Work to complete
Transcribe, without any alteration, only the lines that begin at the line containing "Instruction: Attach a" and run to the last line below.

(Stored records)
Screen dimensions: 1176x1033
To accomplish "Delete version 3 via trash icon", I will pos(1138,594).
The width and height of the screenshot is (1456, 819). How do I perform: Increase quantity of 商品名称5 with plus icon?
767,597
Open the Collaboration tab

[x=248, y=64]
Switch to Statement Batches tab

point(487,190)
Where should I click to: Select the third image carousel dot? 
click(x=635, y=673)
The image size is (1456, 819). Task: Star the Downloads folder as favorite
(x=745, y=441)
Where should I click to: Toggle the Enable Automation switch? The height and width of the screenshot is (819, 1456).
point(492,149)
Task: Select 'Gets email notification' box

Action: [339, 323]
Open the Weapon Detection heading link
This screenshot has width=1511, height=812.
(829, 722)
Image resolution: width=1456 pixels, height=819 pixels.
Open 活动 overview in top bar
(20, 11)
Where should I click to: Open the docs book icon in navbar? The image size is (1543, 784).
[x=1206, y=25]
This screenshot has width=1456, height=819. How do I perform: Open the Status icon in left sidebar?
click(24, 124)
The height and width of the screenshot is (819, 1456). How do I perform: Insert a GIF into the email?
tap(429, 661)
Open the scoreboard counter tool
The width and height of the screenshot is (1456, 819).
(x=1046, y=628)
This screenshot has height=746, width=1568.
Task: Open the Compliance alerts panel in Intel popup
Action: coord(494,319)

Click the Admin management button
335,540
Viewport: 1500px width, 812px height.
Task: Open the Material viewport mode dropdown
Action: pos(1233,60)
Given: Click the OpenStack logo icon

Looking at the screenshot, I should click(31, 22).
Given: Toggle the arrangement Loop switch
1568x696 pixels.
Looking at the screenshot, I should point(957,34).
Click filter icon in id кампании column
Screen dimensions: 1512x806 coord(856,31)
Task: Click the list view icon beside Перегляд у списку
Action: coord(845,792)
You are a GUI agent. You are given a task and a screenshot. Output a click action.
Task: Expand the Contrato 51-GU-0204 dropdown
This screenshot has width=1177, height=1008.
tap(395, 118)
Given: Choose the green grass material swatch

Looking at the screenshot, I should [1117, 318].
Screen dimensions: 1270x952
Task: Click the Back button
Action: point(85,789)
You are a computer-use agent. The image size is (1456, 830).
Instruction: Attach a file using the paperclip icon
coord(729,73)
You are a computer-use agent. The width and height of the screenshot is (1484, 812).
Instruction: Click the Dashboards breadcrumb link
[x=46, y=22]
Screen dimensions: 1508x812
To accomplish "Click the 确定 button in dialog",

Output of the task
Instruction: Attach a file using the paperclip icon
coord(729,73)
You are a computer-use agent. The width and height of the screenshot is (1484, 812).
Instruction: Click the Dashboards breadcrumb link
[x=46, y=22]
Screen dimensions: 1508x812
To accomplish "Click the 确定 button in dialog",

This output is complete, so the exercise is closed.